International plans to de-mine Ukrainian farms are in development, the country’s Ministry for Agrarian Policy and Food has confirmed.

Representatives of the World Food Program (WFP) and the Food and Agriculture Organization of the United Nations (FAO) met with Ukrainian deputy farm minister Denys Bashlyk and ministerial officials this week.

The meeting is said to have focused on the development of a strategy to remove explosive mines planted during Russia’s invasion.

The mines are currently disabling many Ukrainian farmers from undertaking crop work.

The de-mining efforts will first focus on the now liberated territories of Ukraine, the ministry confirmed.

“It primarily provides the de-mining of land directly for small agricultural producers who are unable to do it on their own,” a spokesperson said.


The WFP, FAO and Ukrainian agriculture officials discussed the selection of priority farms for de-mining and how de-mining equipment could be purchased and managed.

Minister Denys Bashlyk emphasised that the assistance to small businesses in de-mining is currently a priority for the Ministry for Agrarian Policy.

The parties agreed to meet again ahead of the roll-out of farm de-mining measures.
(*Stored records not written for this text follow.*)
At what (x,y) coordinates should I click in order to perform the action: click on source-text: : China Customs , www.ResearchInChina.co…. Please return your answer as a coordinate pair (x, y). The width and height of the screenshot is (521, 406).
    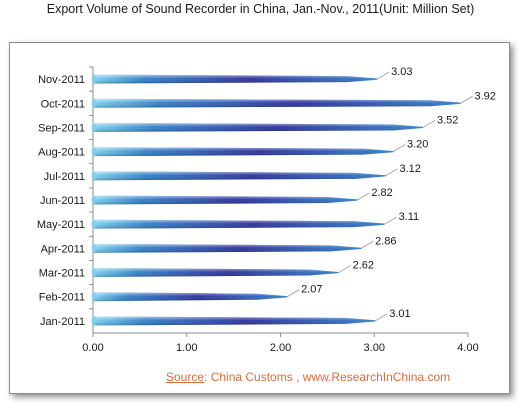
    Looking at the image, I should click on (328, 377).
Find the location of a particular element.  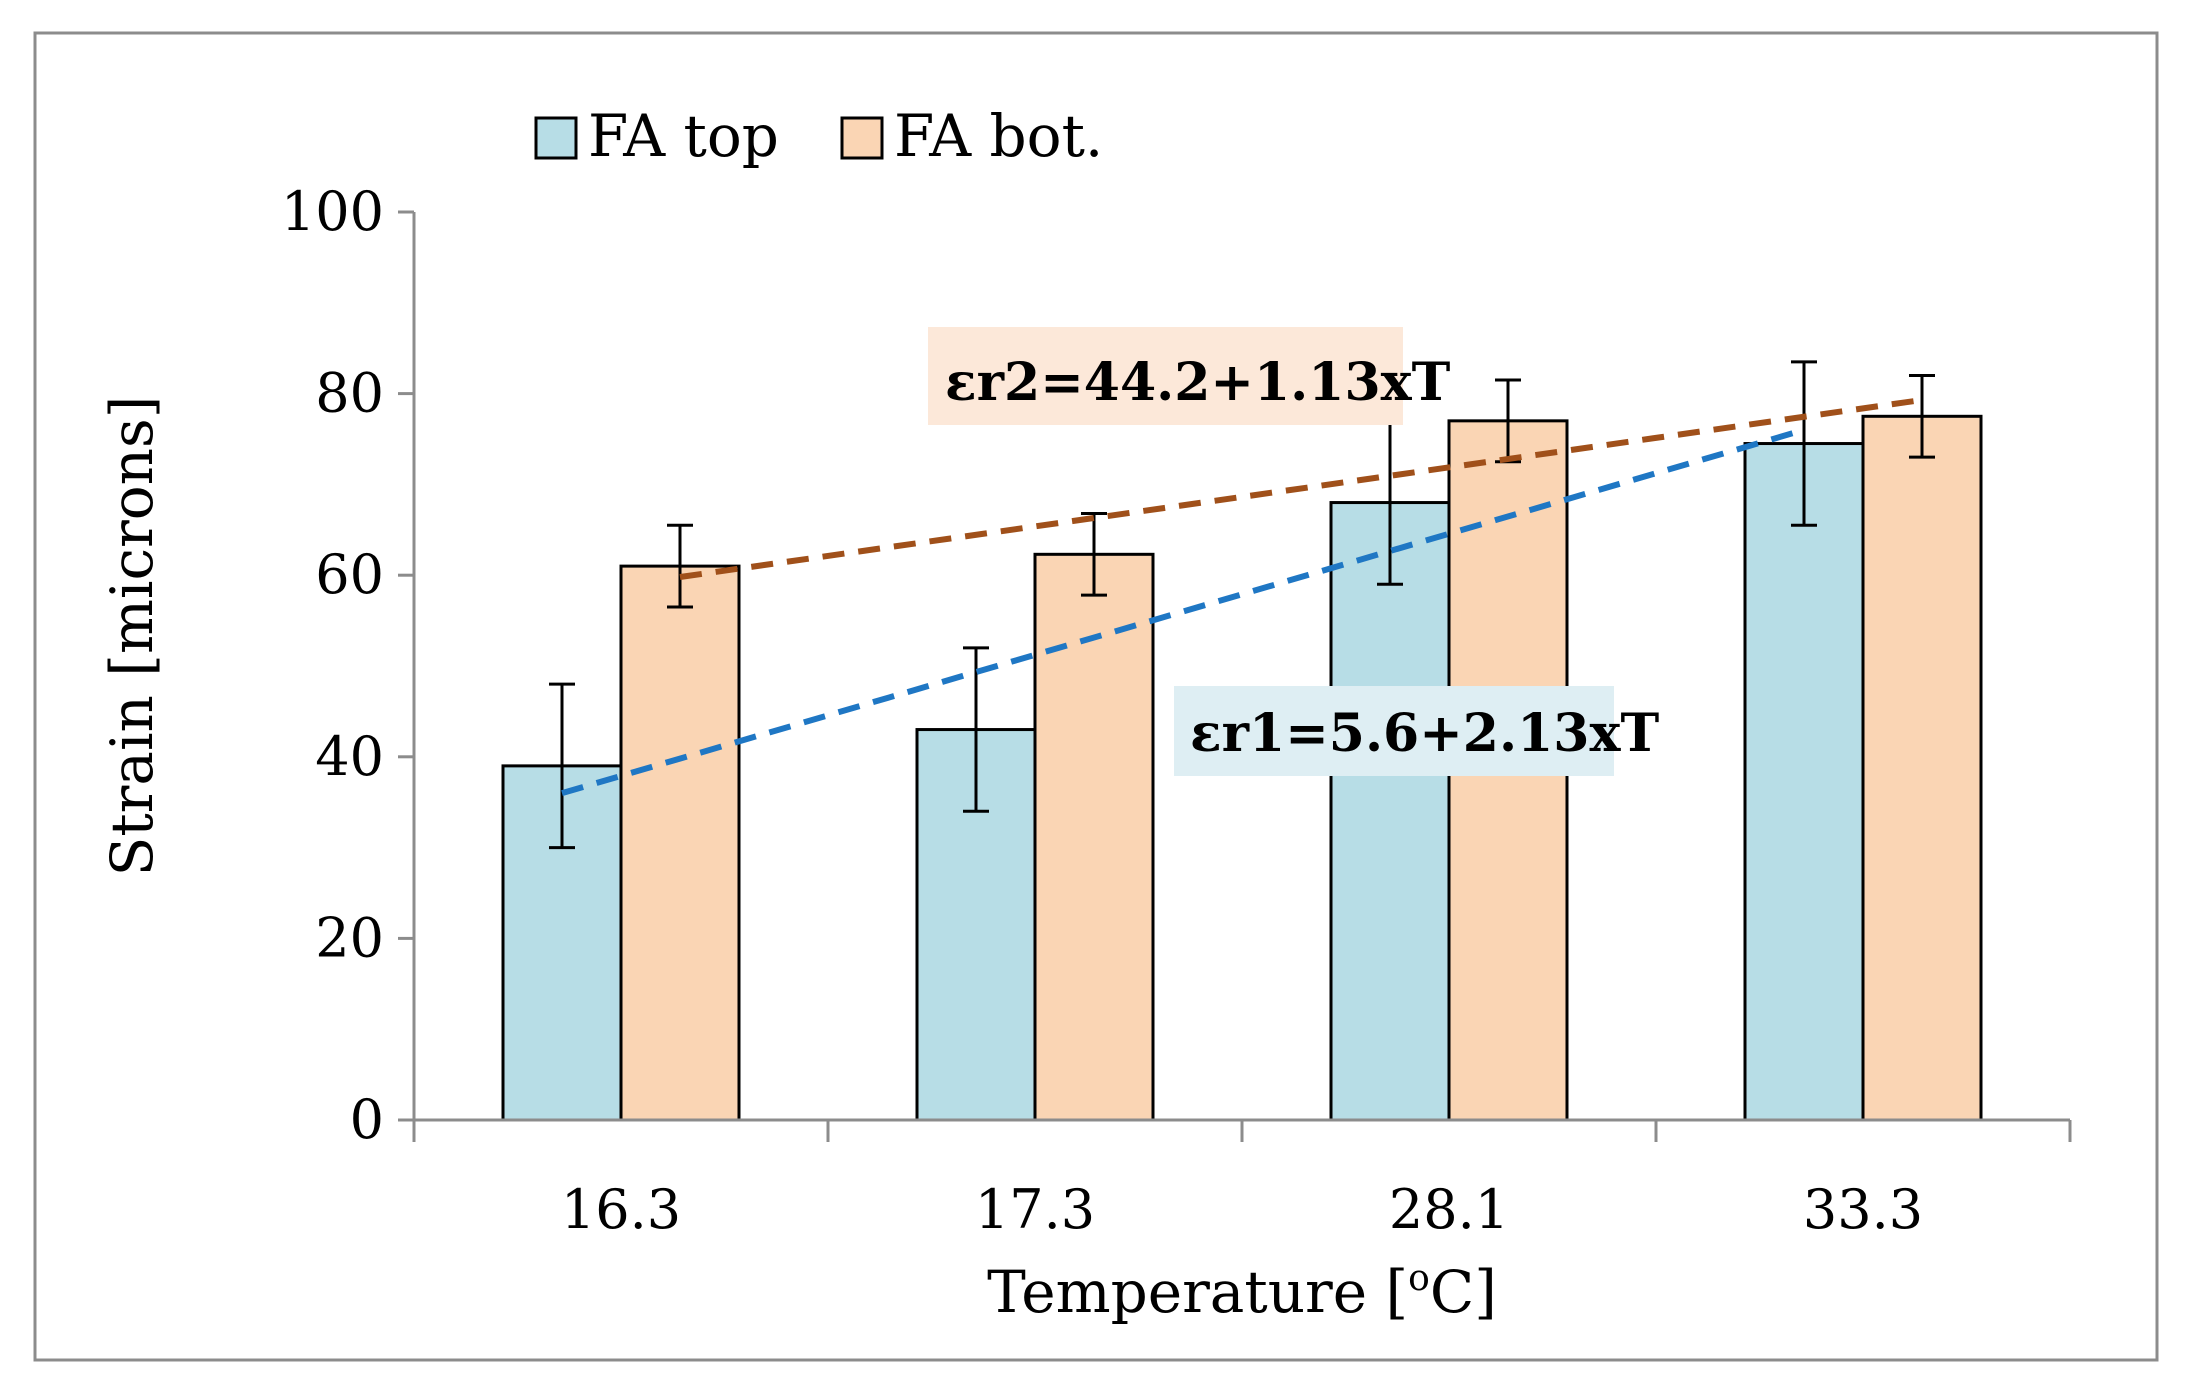

y-tick-label: 40 is located at coordinates (350, 756).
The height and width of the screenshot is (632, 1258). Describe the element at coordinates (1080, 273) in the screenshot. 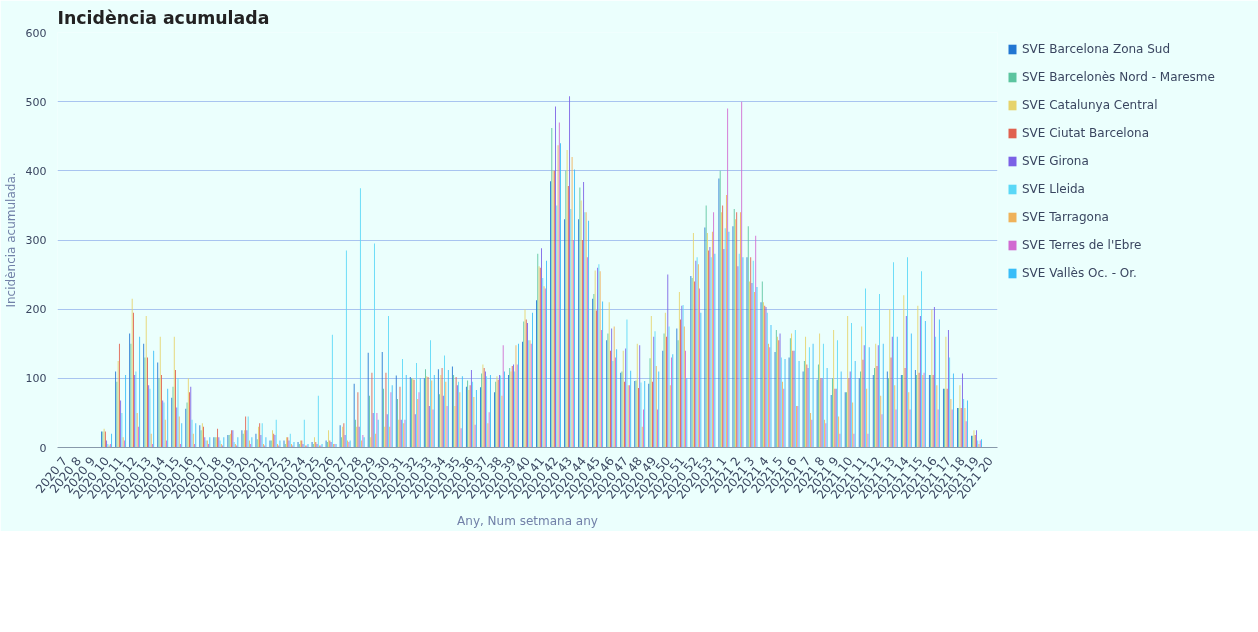

I see `legend-label: SVE Vallès Oc. - Or.` at that location.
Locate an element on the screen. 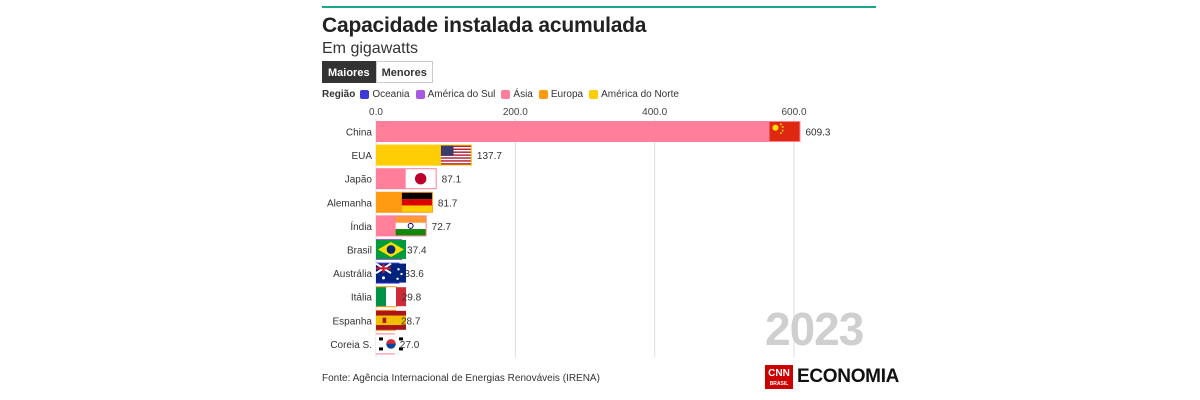  cnn-logo-subtext: BRASIL is located at coordinates (779, 384).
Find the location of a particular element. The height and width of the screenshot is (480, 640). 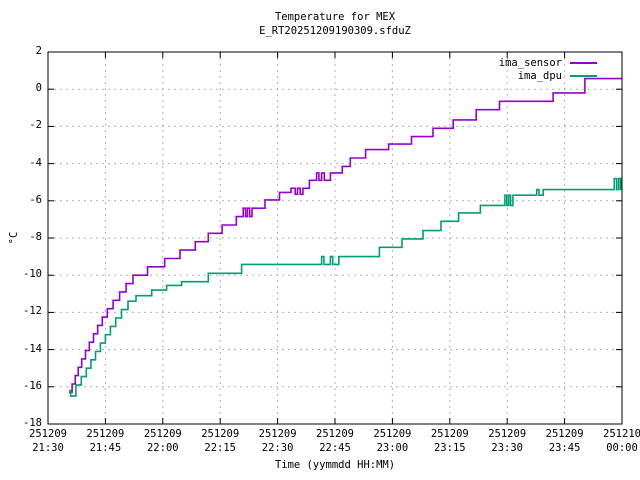

x-tick-label: 251209 22:00 is located at coordinates (163, 442).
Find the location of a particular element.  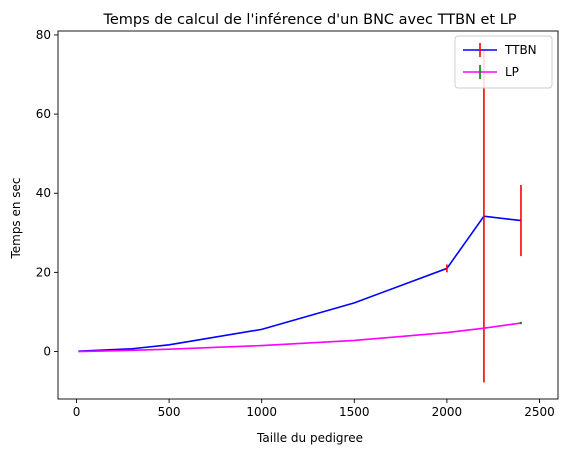

legend-box is located at coordinates (504, 62).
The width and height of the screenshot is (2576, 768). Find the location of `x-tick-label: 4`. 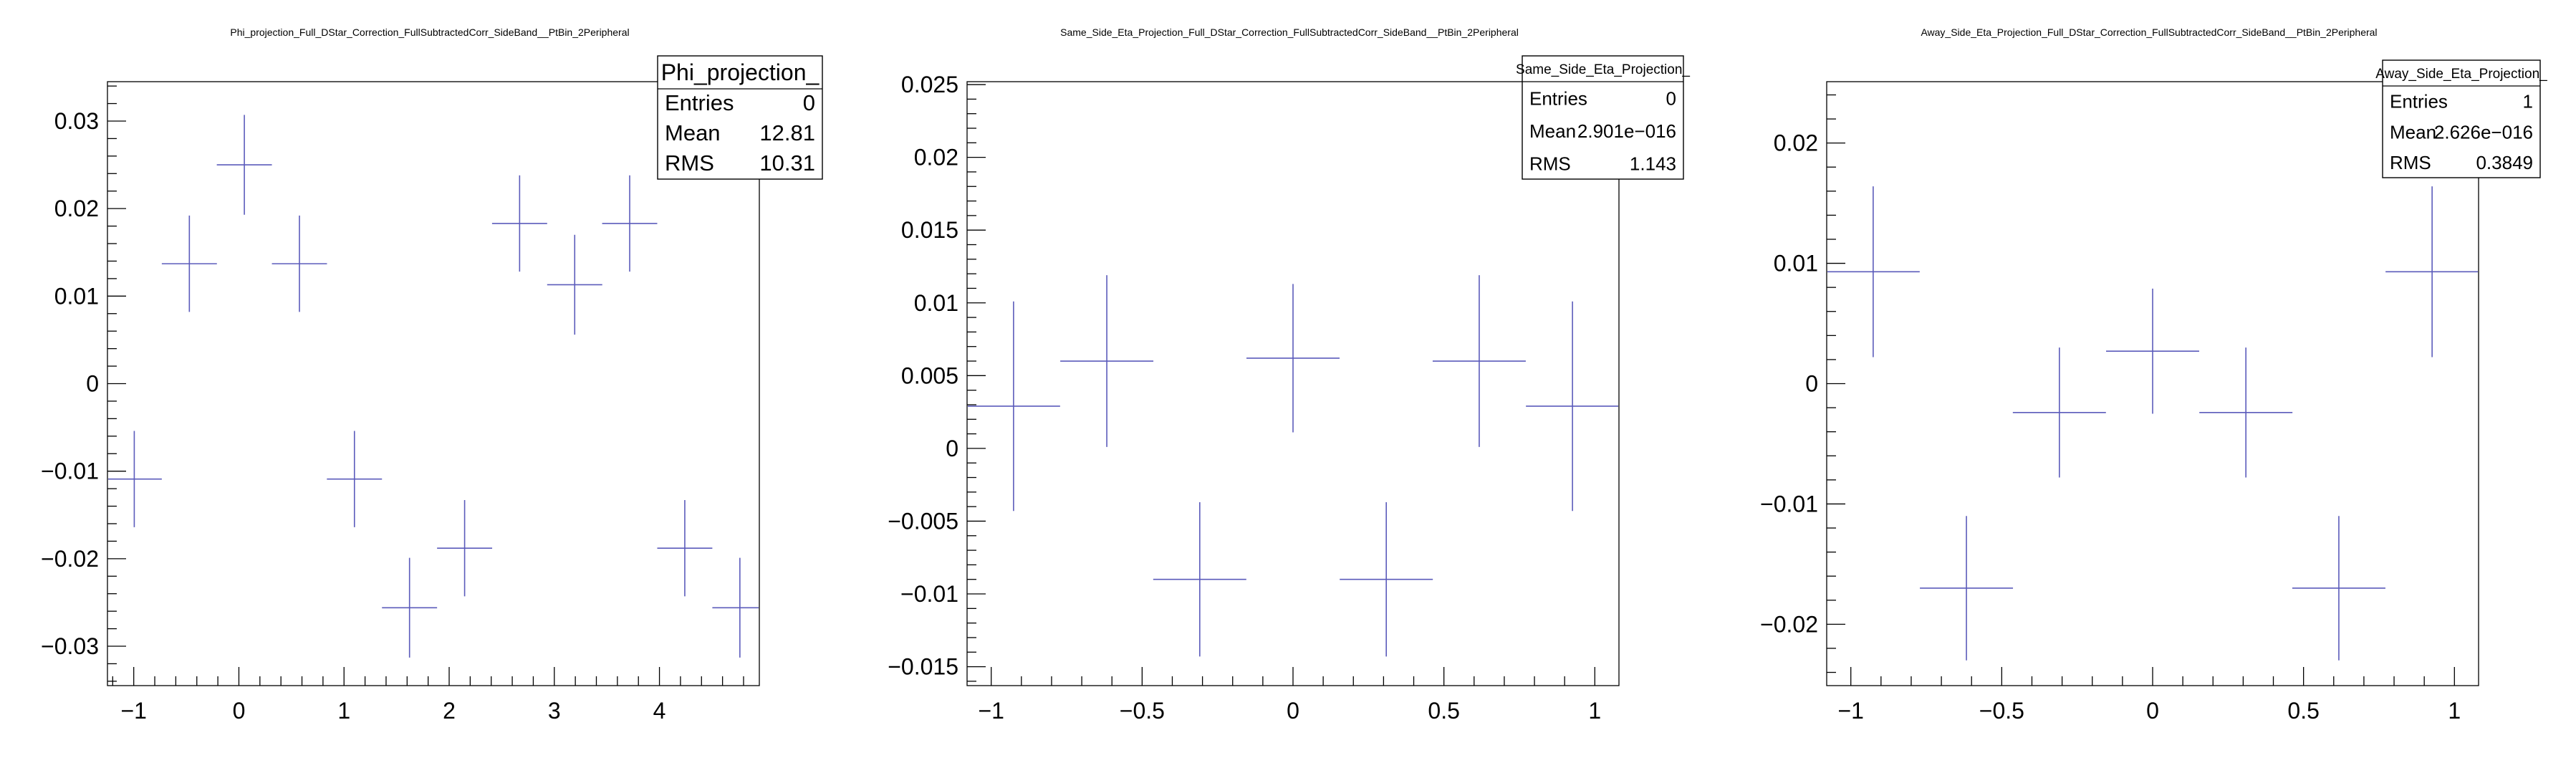

x-tick-label: 4 is located at coordinates (660, 711).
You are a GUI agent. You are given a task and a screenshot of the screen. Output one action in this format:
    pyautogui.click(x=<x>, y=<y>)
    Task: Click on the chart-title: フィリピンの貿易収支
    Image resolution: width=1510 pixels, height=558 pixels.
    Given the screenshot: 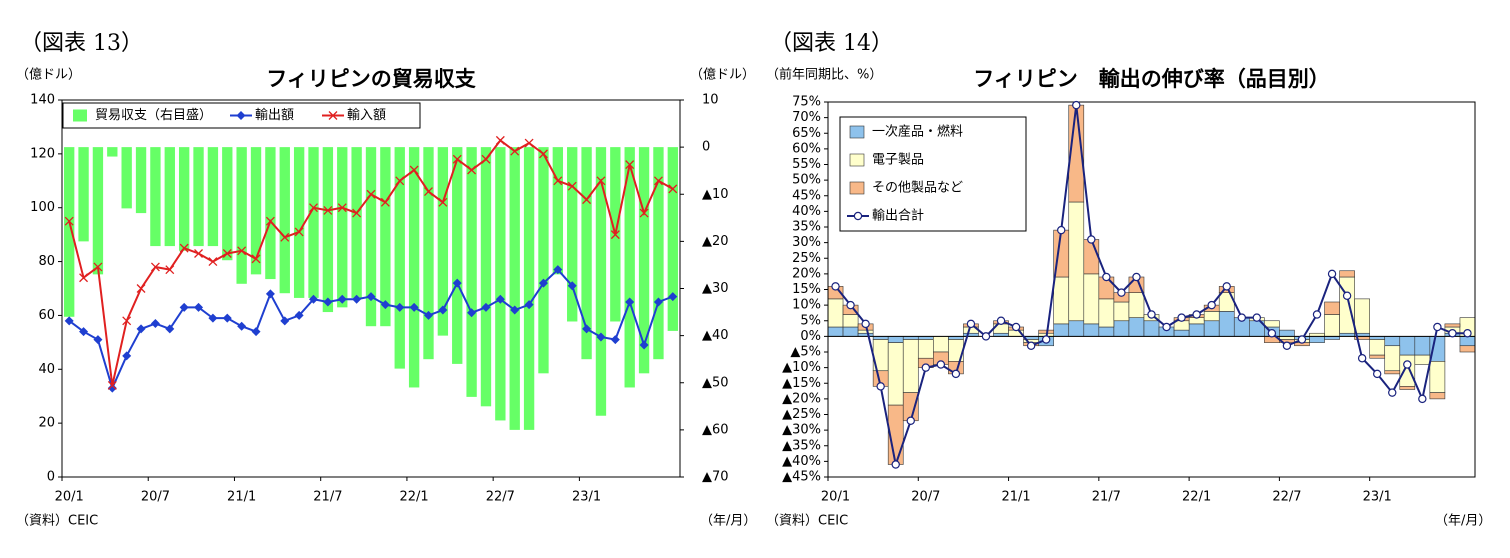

In September last year, a European Commission and World Bank report found that Russian’s invasion of Ukraine has caused over €28bn worth of damage and loss to Ukraine's agricultural sector.

The report - Rapid Damage and Needs Assessment - did not include the financial losses from mines on agricultural land and the need for farm land’s de-mining.

“Land decontamination, which covers de-mining and clearance of explosive remnants of war, is a precondition to safe rebuilding, resumption of service provision, and return to normality,” the report then read.

It is estimated that 13% of Ukraine’s territory is contaminated by mines and land decontamination costs were then expected to exceed €73bn.